Artykuły

Czechow i Eurypides nazbyt współcześni

[mede:a] w reż. Grzegorza Jarzyny z Burgtheater w Wiedniu i "Trzy siostry" w reż. Andreasa Kriegenburga z Münchner Kammerspiele na IV Międzynarodowym Festiwalu Teatralnym Dialog-Wrocław. Pisze Janusz R. Kowalczyk w Rzeczpospolitej.

Na wrocławskim festiwalu Dialog zacna klasyka podawana jest w zupełnie nowej postaci.

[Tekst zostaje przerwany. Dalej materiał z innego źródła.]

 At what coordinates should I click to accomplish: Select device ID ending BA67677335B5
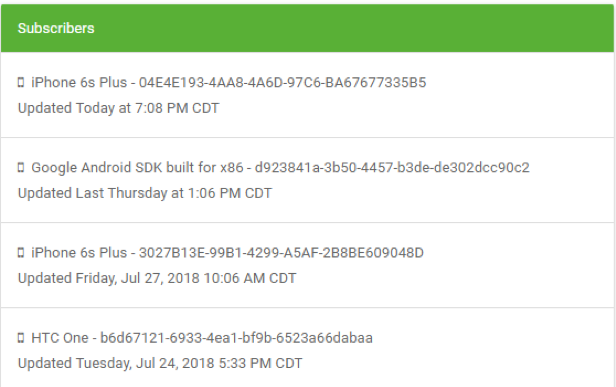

Efektownie uwspółcześniona, choć odarta z emocji, jak [mede:a] w reżyserii Grzegorza Jarzyny z wiedeńskiego Burgtheater, lub pozbawiona sensu i postmodernistyczhie udziwniona, czego dowodem "Trzy siostry" Czechowa z Münchner Kammerspiele.

Antyczny mit o kolchidzkiej księżniczce Medei, która mści się na mężu Jazonie, gdy on, niepomny jej pomocy w zdobyciu złotego runa, zdradza jąz inną kobietą, stał się tematem słynnej tragedii Eurypidesa. Grzegorz Jarzyna, przy dramaturgicznej współpracy Michała Walczaka, zrobił wiele, aby namiętności czasów starożytnych nie zabrzmiały dziś banalnie.

W byłym klasztorze w Wiedniu, przekształconym w nowobogacki apartament, zamieszkuje piękna imigrantka z Gruzji Medea (Sylvie Rohrer) wraz z mężem Jazonem (Roland Koch), biznesmenem. W jego życiu pojawi się wynajęta jako opiekunka do dzieci Justine (Mareike Sedl), której użyto jako wabika do pozyskania wpływowego finansisty dla interesów prowadzonych przez jej ojca. Medea nie zniesie odrzucenia. Podstępnie odbierze mężowi wszystko, co kocha.

Wiedeńskie przedstawienie, pokazane w dawnym kościele opactwa Cystersów w Lubiążu, jest z gatunku tych, które jednocześnie wciągają i odpychają. Uważam je za nadto wystudiowane, wystawne i zbyt... obce. Jednak dekoracje Magdaleny Maciejewskiej wkomponowane w monumentalną gotycką świątynię, mroczne tło posępnej muzyki, a także majestatyczny lot sowy, która fruwała pod strzelistym sklepieniem, nie pozwalają oderwać myśli od tej inscenizacji.

Zdecydowanie natomiast rozczarowały "Trzy siostry" [na zdjęciu] z Monachium. Andreas Kriegenburg posłużył się tekstem Czechowa do stworzenia odrealnionej wizji, w której znalazło się miejsce na wszelką karykaturę - wykonawczą, scenograficzną i muzyczną. Wszystko to zostało użyte na zasadzie pełnej dowolności, bez myśli interpretacyjnej. Tak gruntownie wypreparowany z sensu i wyzbyty uczuć Czechow trafia się rzadko, jednakże gratulować nie ma czego.

Pracownia

X
Nie jesteś zalogowany. Zaloguj się.
Trwa wyszukiwanie

Kafelki

Nakieruj na kafelki, aby zobaczyć ich opis.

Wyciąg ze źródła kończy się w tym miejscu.